• _Task description_: The expected answer is the set of lines in the data below between the line holding "プライバシーポリシー (396, 2509)" and the line holding "配送・送料について (175, 2509)", inclusive, written out exactly.

Data entries
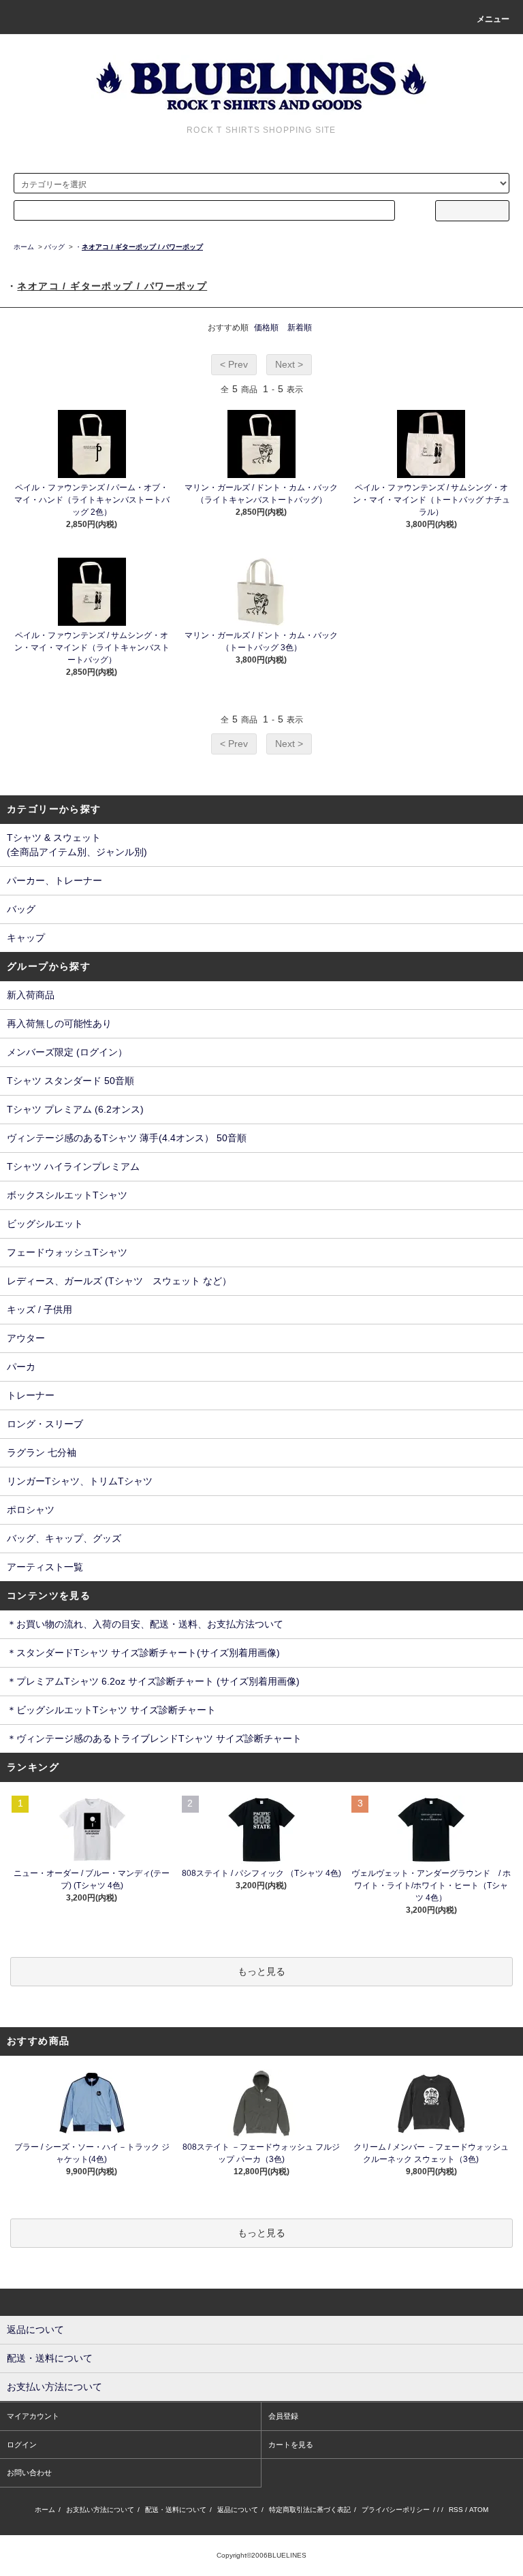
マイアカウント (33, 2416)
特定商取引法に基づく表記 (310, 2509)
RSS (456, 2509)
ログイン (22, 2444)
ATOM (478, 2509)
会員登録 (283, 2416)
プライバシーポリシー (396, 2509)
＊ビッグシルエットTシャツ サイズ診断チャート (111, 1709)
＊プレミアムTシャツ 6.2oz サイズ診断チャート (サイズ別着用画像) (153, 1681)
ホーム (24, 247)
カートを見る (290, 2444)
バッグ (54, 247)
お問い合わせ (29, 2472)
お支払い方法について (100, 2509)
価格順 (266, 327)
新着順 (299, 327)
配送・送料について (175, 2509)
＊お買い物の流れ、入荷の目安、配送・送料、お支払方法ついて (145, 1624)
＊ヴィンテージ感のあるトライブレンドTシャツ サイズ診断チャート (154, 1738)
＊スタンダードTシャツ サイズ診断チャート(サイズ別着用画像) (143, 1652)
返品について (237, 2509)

• _Exercise solution_:
プライバシーポリシー (396, 2509)
＊ビッグシルエットTシャツ サイズ診断チャート (111, 1709)
＊プレミアムTシャツ 6.2oz サイズ診断チャート (サイズ別着用画像) (153, 1681)
ホーム (24, 247)
カートを見る (290, 2444)
バッグ (54, 247)
お問い合わせ (29, 2472)
お支払い方法について (100, 2509)
価格順 (266, 327)
新着順 (299, 327)
配送・送料について (175, 2509)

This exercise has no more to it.